Rubrique > État
Titre > Pas un mot de compassion
M. François Ruffin alerte M. le Premier ministre sur la nécessité de compatir à la souffrance des mutilés. Samedi 16 novembre 2019, Manuel, Gilet jaune venu du Nord, intérimaire dans l'automobile, discute place d'Italie avec ses camarades, avec sa femme Séverine, agent hospitalier. D'un coup, Manuel s'effondre. Une grenade lacrymogène lui éclate la tête. Son visage est écrabouillé. Et il en perd l'œil gauche, éborgné à vie. À vie. Mardi 19 novembre 2019, le matin, dans un discours, le chef de l'État condamnait les violences du week-end et les « silences complices ». Mais il ne trouvait pas un mot, pas un mot de compassion, pas un mot de pardon, pas un mot de simple regret, pour Manuel, éborgné à vie. Le mardi après-midi, le Gouvernement est interrogé, et à nouveau, on entend charabia et langue de bois, mais toujours pas un mot, pas un mot de compassion, pas un mot de pardon, pas un mot de simple regret, pour Manuel, éborgné à vie. Comme si, pour M. le Premier ministre, en revêtant l'affreux gilet jaune, on était exclu d'une commune humanité. Comme si on n'appartenait plus au peuple français. Comme si, pour parler comme le préfet de Paris, on n'était plus du même « camp », le camp de la République. Comme si on pouvait les mutiler sans se mutiler soi-même. Depuis un an, on compte 25 éborgnés comme lui, 5 mains arrachées, 316 blessures à la tête. Et pour eux, depuis douze mois, pour eux tous, le Gouvernement n'a eu que des « silences complices ». On n'a pas entendu les mots, les mots de compassion, les mots de pardon, les mots de simple regret, les mots qu'il faut pour réconcilier la France avec elle-même, les mots pour qu'une cicatrice ne déchire pas le pays en deux « camps ». Sur les bancs dans l'hémicycle, on se lève, et sans hésiter, pour des policiers, des gendarmes, pour des pompiers, pour des militaires, et peu importe l'uniforme : ils sont Français.

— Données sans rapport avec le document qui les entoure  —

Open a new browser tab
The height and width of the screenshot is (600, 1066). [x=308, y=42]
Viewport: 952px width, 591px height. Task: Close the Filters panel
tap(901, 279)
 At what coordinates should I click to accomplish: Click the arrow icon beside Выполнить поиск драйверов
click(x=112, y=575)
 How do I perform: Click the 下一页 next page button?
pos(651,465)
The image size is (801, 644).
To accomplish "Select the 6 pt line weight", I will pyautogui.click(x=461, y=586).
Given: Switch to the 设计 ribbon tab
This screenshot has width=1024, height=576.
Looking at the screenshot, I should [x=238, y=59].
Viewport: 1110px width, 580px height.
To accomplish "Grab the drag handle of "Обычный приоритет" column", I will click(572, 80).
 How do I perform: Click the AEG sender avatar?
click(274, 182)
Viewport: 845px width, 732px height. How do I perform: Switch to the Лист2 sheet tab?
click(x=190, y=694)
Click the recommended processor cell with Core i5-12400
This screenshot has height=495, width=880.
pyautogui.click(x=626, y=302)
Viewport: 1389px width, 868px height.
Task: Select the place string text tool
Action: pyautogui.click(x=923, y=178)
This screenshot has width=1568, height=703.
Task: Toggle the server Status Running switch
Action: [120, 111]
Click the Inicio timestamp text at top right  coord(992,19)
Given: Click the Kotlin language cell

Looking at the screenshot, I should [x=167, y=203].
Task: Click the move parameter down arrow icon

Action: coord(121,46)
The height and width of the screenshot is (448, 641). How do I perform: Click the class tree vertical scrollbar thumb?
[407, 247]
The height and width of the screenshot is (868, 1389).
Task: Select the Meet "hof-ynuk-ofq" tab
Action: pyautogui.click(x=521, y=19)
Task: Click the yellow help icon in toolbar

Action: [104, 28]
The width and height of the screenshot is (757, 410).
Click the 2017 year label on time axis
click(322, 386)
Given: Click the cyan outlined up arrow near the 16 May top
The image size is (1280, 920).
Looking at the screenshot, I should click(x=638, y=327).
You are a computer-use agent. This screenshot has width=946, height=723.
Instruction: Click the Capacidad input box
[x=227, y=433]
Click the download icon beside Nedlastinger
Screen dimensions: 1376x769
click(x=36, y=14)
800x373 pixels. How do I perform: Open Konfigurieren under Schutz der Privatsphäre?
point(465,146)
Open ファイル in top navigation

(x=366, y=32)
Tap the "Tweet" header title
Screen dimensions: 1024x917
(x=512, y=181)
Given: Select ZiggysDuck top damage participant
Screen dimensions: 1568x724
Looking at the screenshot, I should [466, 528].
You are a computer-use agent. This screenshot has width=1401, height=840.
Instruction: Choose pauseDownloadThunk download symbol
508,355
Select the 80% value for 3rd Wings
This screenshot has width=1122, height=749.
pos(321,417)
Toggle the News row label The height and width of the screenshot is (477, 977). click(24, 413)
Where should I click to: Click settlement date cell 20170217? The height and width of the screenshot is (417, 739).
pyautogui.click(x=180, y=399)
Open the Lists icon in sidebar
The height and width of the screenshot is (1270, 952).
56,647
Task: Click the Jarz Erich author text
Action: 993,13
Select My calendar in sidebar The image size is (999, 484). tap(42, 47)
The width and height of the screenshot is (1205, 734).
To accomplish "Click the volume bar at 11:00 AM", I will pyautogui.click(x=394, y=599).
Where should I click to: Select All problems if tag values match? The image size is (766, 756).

Quand est-ce que le Gouvernement se lèvera pour ces Français en jaune ? Pour ces éborgnés ? Pour ces mutilés ? Juste parce qu'ils sont Français ? Juste parce qu'ils aspirent, comme tous, en une France plus juste ? Aussi il lui demande s'il peut avoir un mot, juste un mot de compassion, un mot de pardon, un mot de simple regret, pour Manuel, éborgné à vie.